Another budget airline goes bust, 500 workers lose jobs

Passengers advised to “move fast” as Play Airline’s collapse mirrors familiar pattern of Icelandic airline failures

A Play Airlines Airbus A320neo in the carrier's distinctive red livery during better times | ©Image Credit: Wikimedia Commons / 4300streetcar
A Play Airlines Airbus A320neo in the carrier's distinctive red livery during better times | ©Image Credit: Wikimedia Commons / 4300streetcar

Play Airlines, the Icelandic low-cost carrier that primarily operated a fleet of Airbus A320neos, has shut down operations after roughly four years in the air. The message on its site is blunt: all flights are canceled.

With over 500 employees out of work, and thousands of travelers left to sort out trips to Reykjavík and beyond, the situation is looking bleak for everyone involved. For Iceland’s aviation sector, however, such devastation has become a predictable occurrence.
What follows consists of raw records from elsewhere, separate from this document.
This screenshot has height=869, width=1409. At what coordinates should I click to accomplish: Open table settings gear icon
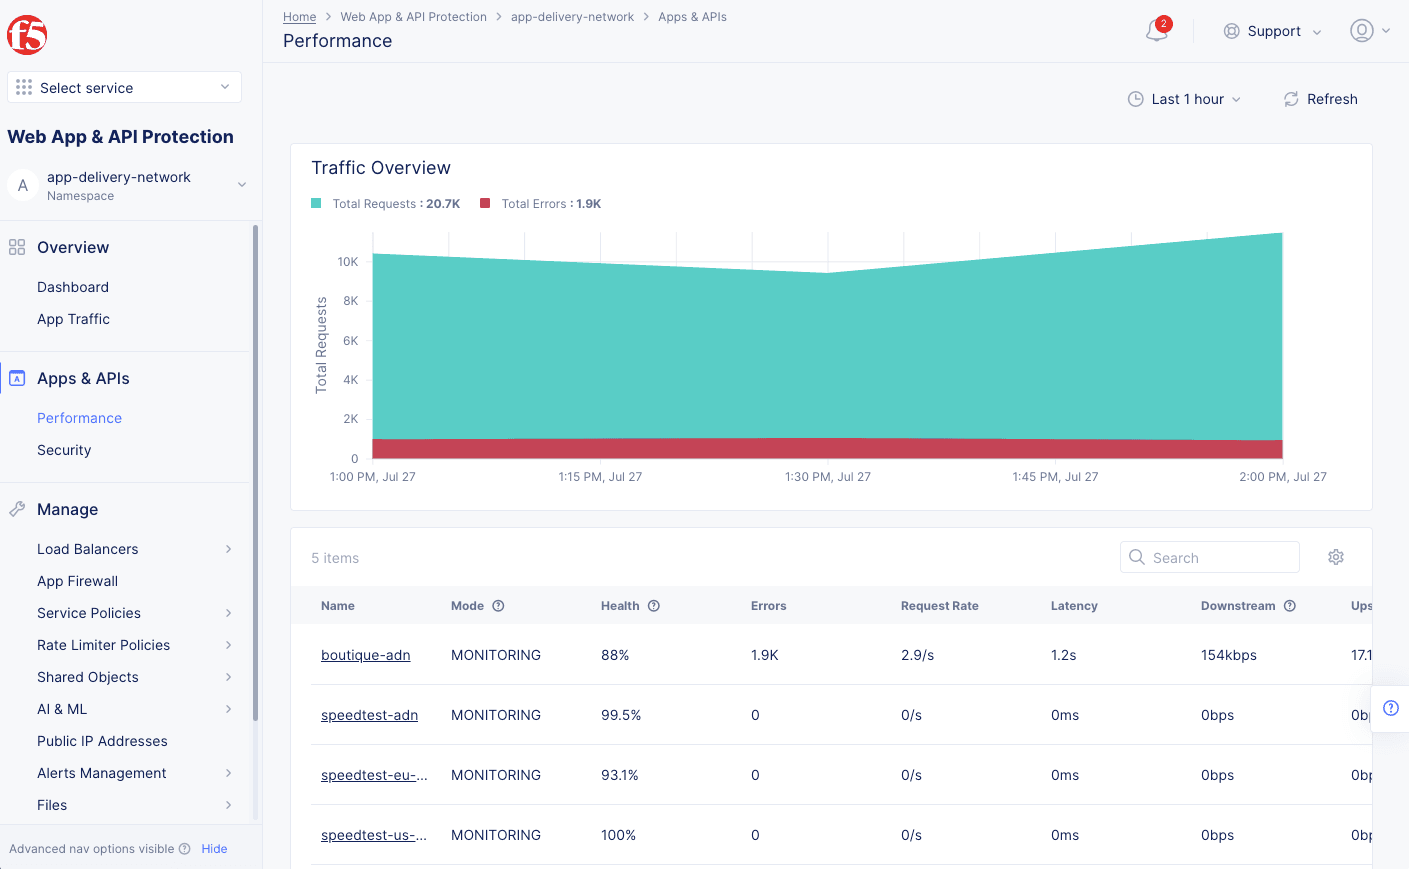coord(1335,557)
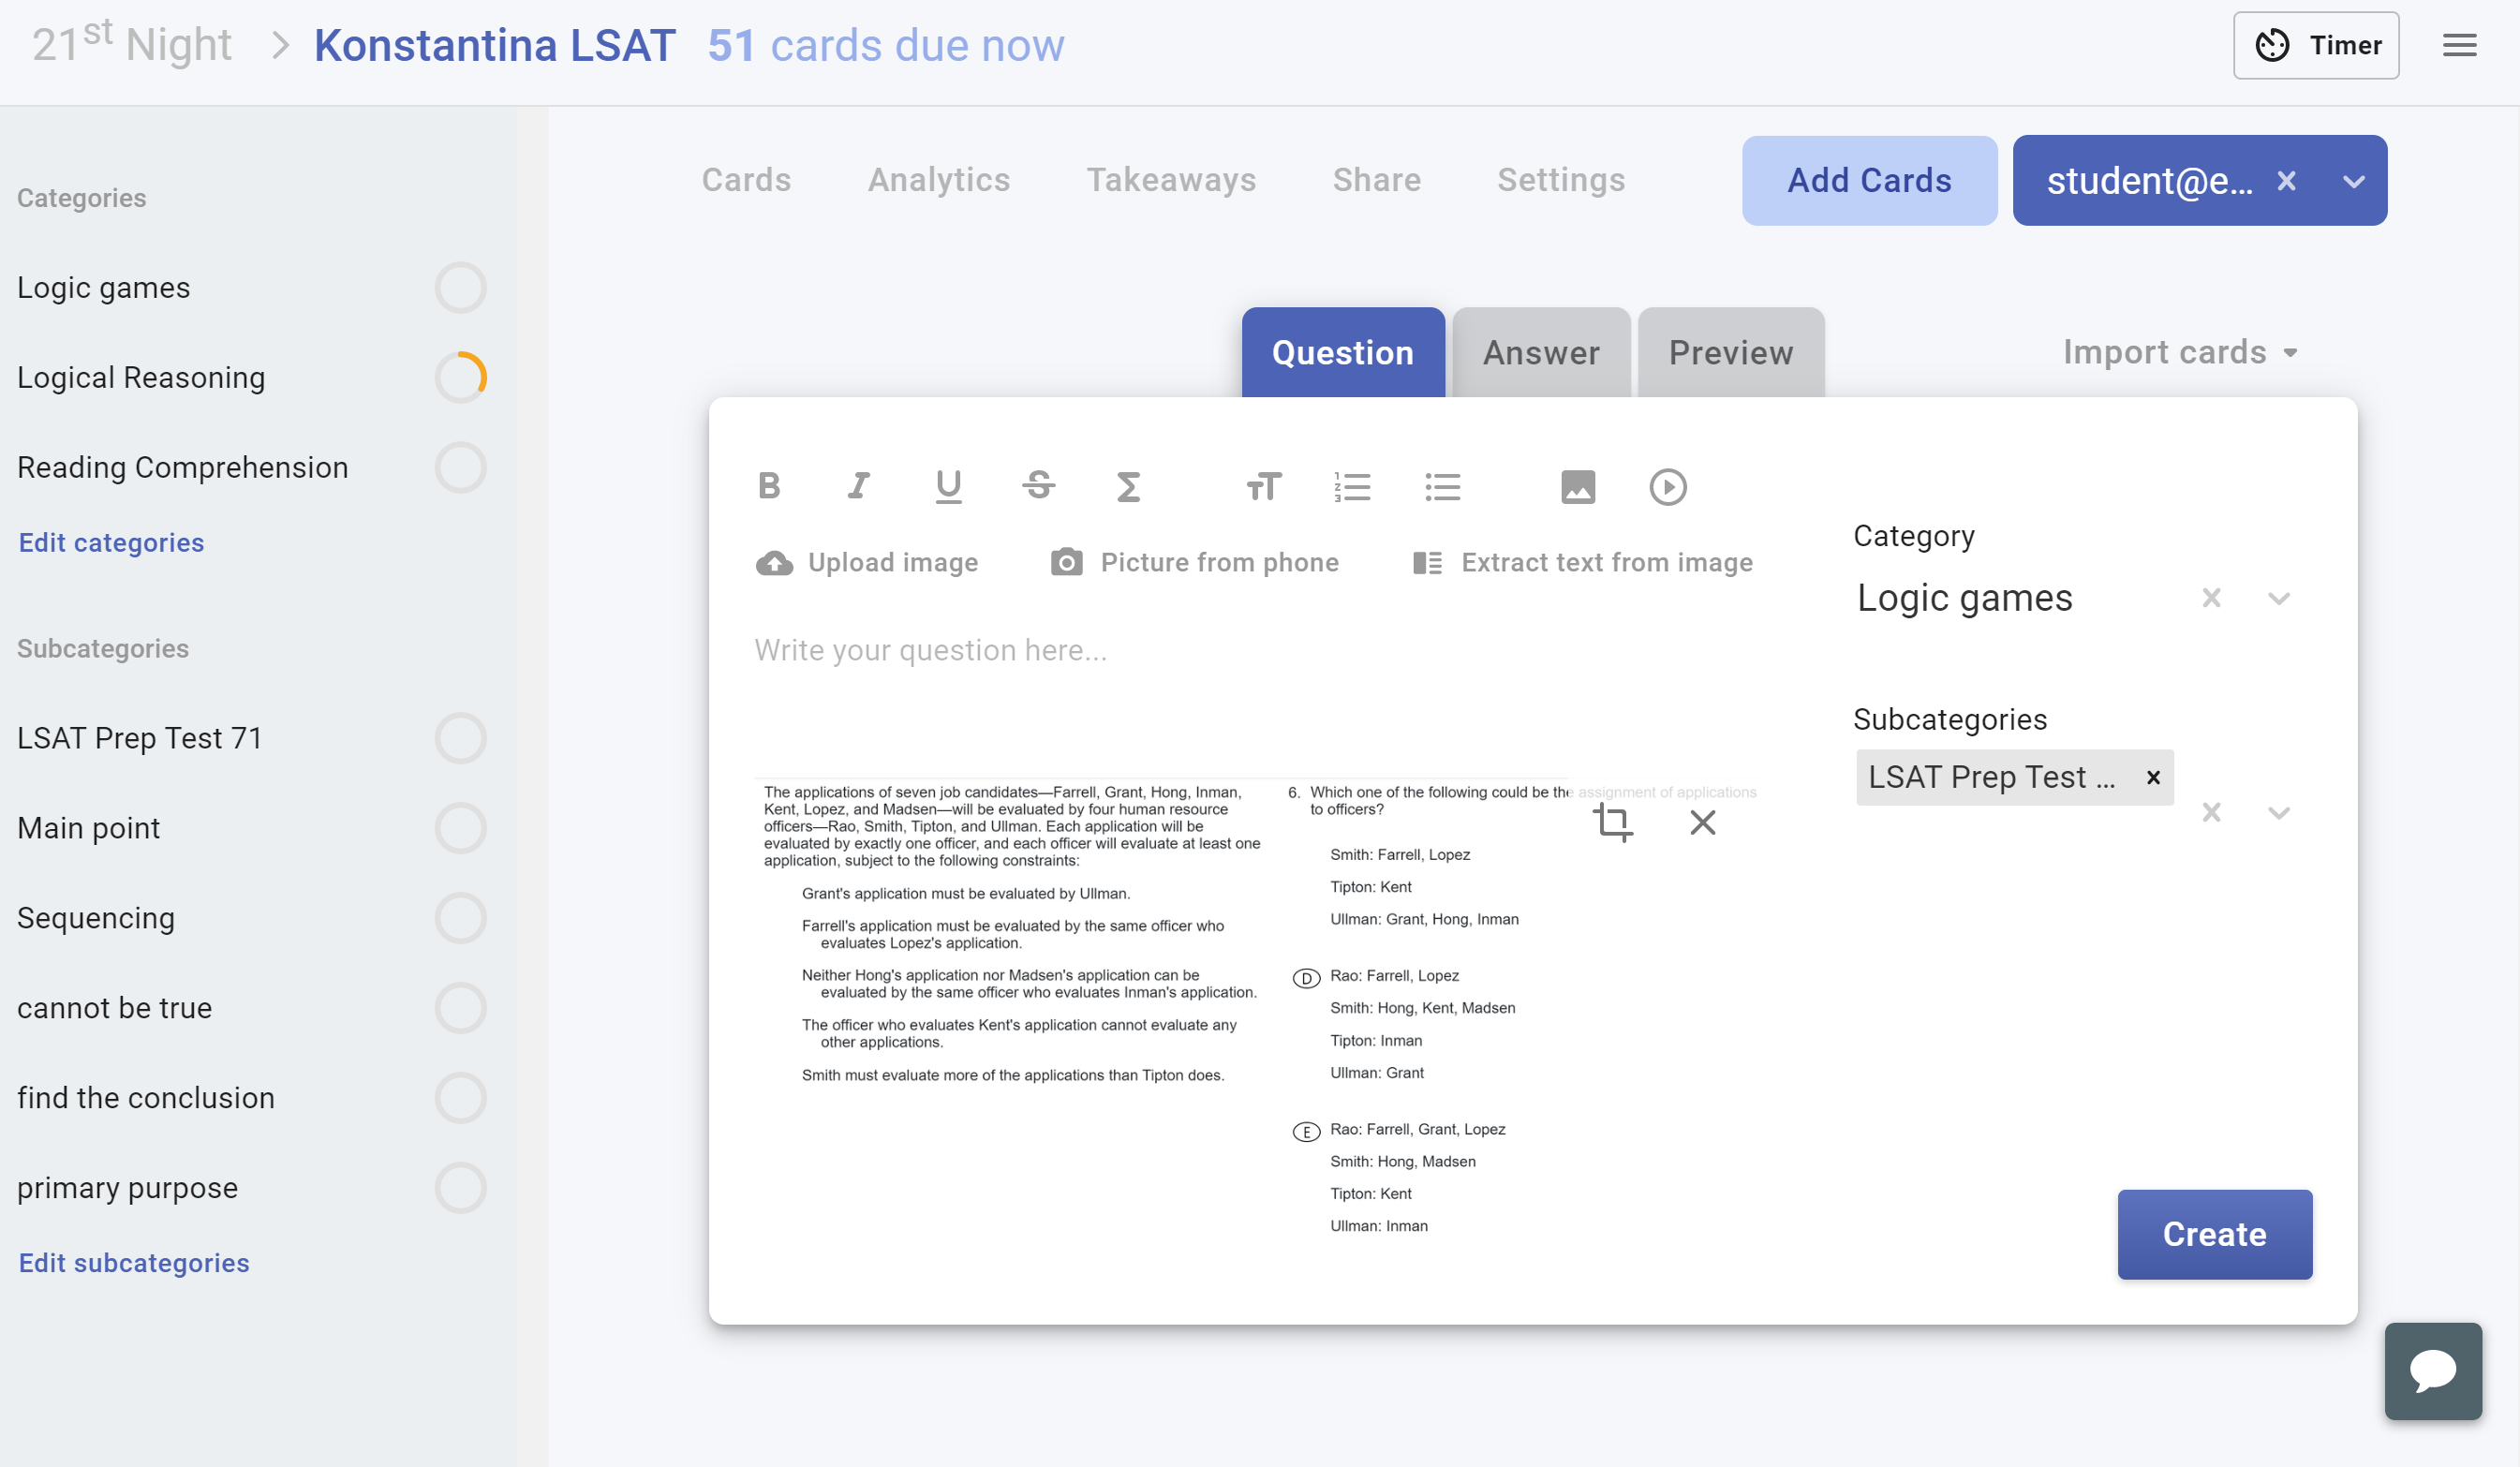Open the Analytics tab

[x=938, y=180]
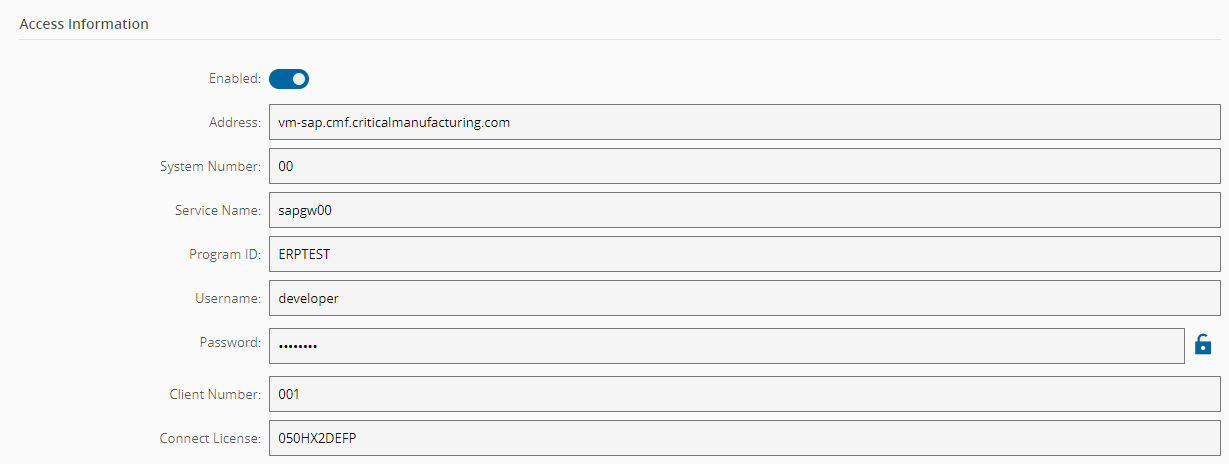Focus the System Number field
Image resolution: width=1229 pixels, height=464 pixels.
744,166
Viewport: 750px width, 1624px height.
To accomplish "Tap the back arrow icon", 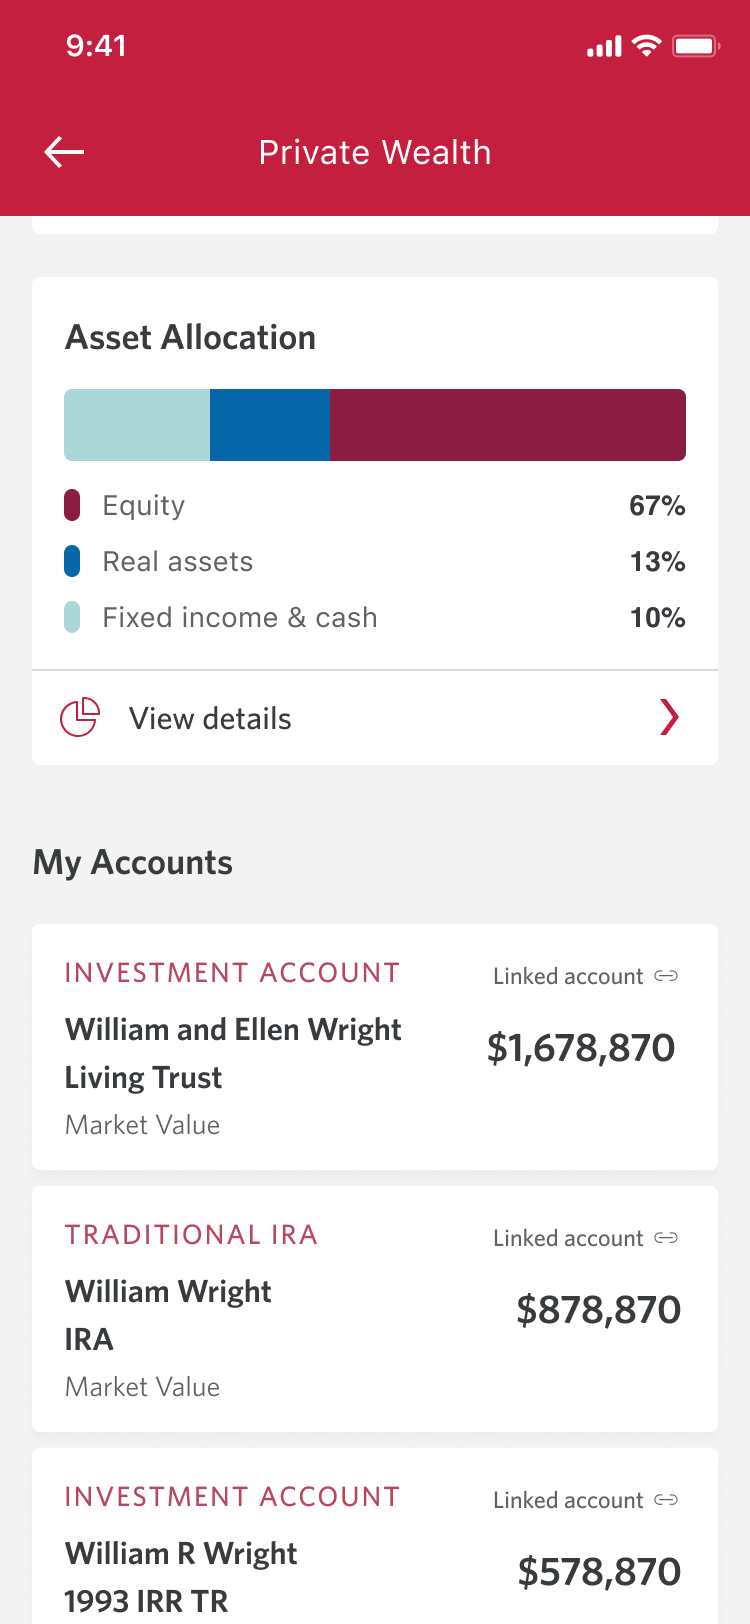I will click(x=65, y=152).
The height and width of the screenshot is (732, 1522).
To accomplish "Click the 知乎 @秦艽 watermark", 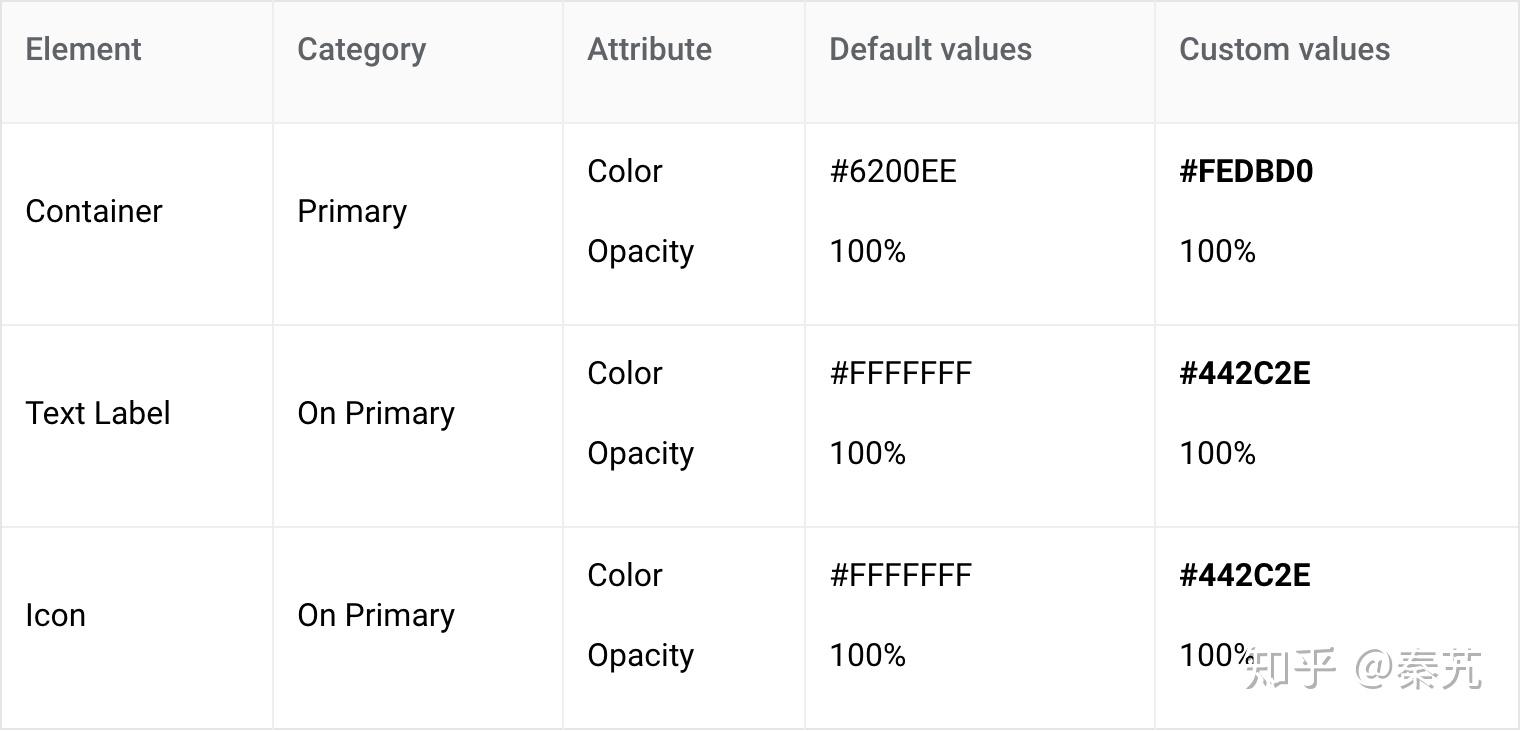I will click(x=1363, y=668).
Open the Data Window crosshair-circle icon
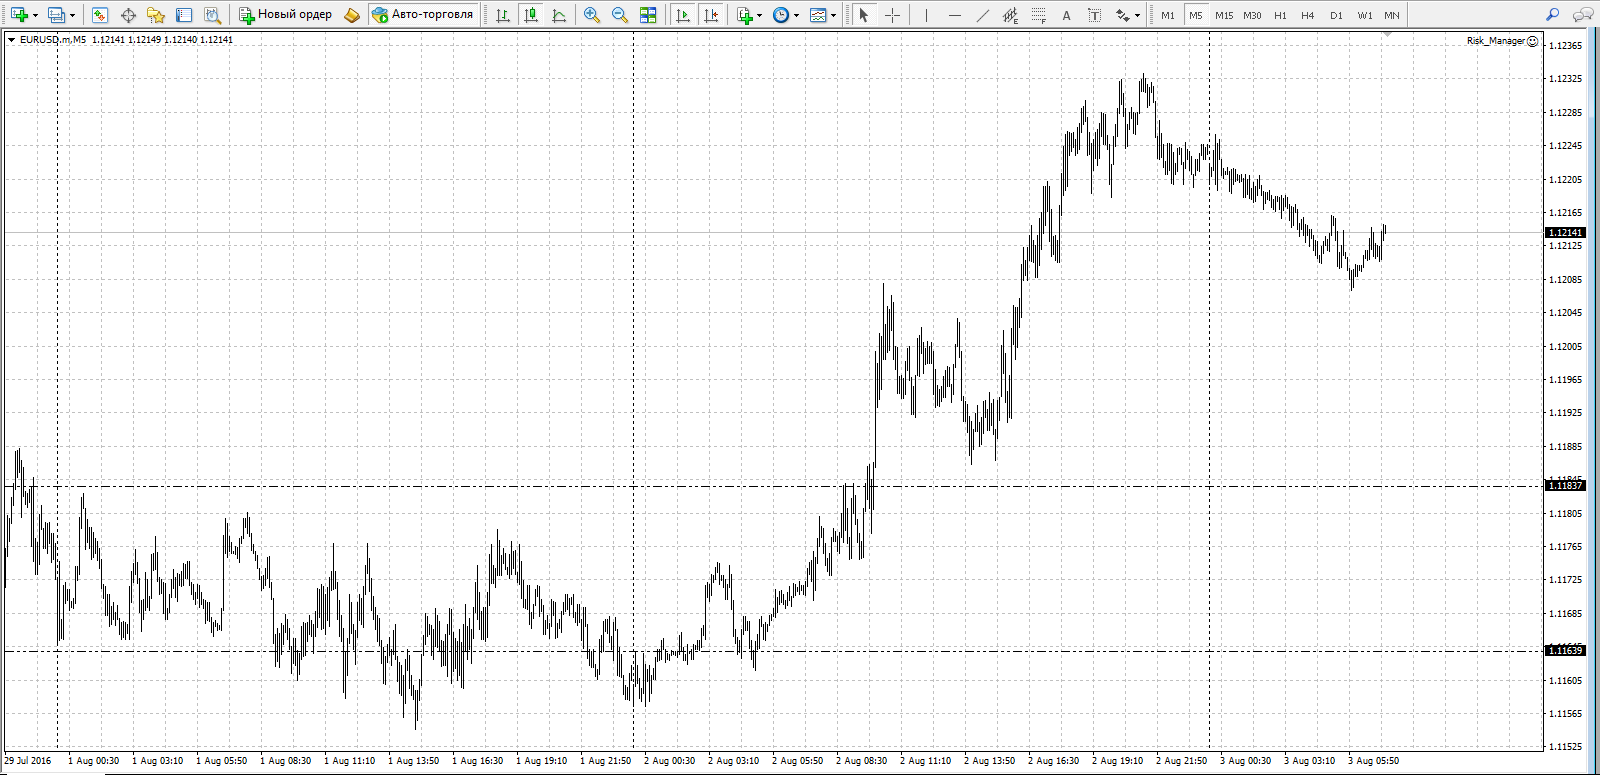Image resolution: width=1600 pixels, height=775 pixels. click(128, 15)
The airline follows a familiar arc for Icelandic upstarts; Primera Air collapsed in 2018 and Wow Air in 2019. Yet where some saw disaster, entrepreneurs saw opportunity. Play was born from Wow’s ashes in 2019 and began flying in June 2021, pursuing the same hub-and-spoke concept through Keflavík: offering cheap “point-to-point” links to Europe and a transatlantic hop to the U.S. However, it never managed to shake off the losses.

The company said earlier this year that it would turn the corner by 2026. Instead, it ran out of runway after reporting a $66 million loss in 2024, equating to roughly £31 per passenger, and continued to bleed cash into 2025.

As recently as Monday morning, Play was still operating European routes, including London Stansted, Amsterdam, Paris CDG, Alicante, and Faro, as well as a single U.S. leg to Baltimore/Washington. The last Stansted arrival from Reykjavík touched down at 10:40 a.m. local time, but the return was canceled, and the aircraft sat. By afternoon, departures were grounded.

Navigating the collapse as a passenger

If you’re stranded, move fast. In collapses like this, other carriers sometimes publish “rescue fares” for people holding dead tickets. Icelandair is the obvious lifeline on Iceland routes, though it says it isn’t offering special pricing at the moment and is instead trying to add seats on ex-Play routes.

In case you’re stuck in Baltimore heading to the U.K., routing to New York and jumping on British Airways or American is a workable plan — same-day fares have been as low as about £200 one-way on late flights, which isn’t nothing but beats sitting and waiting.

Should you have a future Play ticket, your best shot is your payment method. If you paid by credit card (or many debit cards), ask your bank for a chargeback — U.K. issuers typically refund airline failures without a fight.

However, if your Play flights were part of a package holiday, the tour operator must either rebook you or return your money in full. Sadly, if you were chasing EU/UK261 compensation for a previous delay or cancellation and hadn’t been paid yet, that claim is likely to disappear with the company; travel insurance may help with out-of-pocket costs, not compensation.

Quick guide for travelers:

  • If you’re stuck abroad, book an alternative itinerary now; availability is tightening by the hour. Keep receipts in case your insurer covers trip disruption.
  • For upcoming trips on Play, contact your card issuer for a refund. Package holders should contact the tour operator directly.
  • Don’t wait for official rescue fares. If they appear, great — but assume they won’t and act.
  • Keep proof: booking confirmations, payment records, and any messages from Play. You’ll need them for banks/insurers.

Industry outlook after Play’s demise

Why did this happen? Analysts point to a narrow, low-yield market. The “Iceland bridge” works when planes are full and fuel and finance cooperate. It’s a harder sell linking secondary cities in Europe to the U.S. at ultra-low fares, especially when the local market is small. Play tried to pivot toward more leisure point-to-point flying, but time and cash ran out. We can expect Icelandair to fill some of the gaps.

For U.K. travelers wondering about knock-on risk, the big names — BA, easyJet, Jet2, Ryanair, Virgin Atlantic, Wizz Air — are described as financially solid right now. That doesn’t help if you’re due in Reykjavík tomorrow, but it matters for the rest of your autumn travel plans.

One last thing: if you’re weighing whether to hang around for official guidance, don’t. In airline busts, speed usually beats patience. Book something you can afford, document everything, and sort the refunds afterward.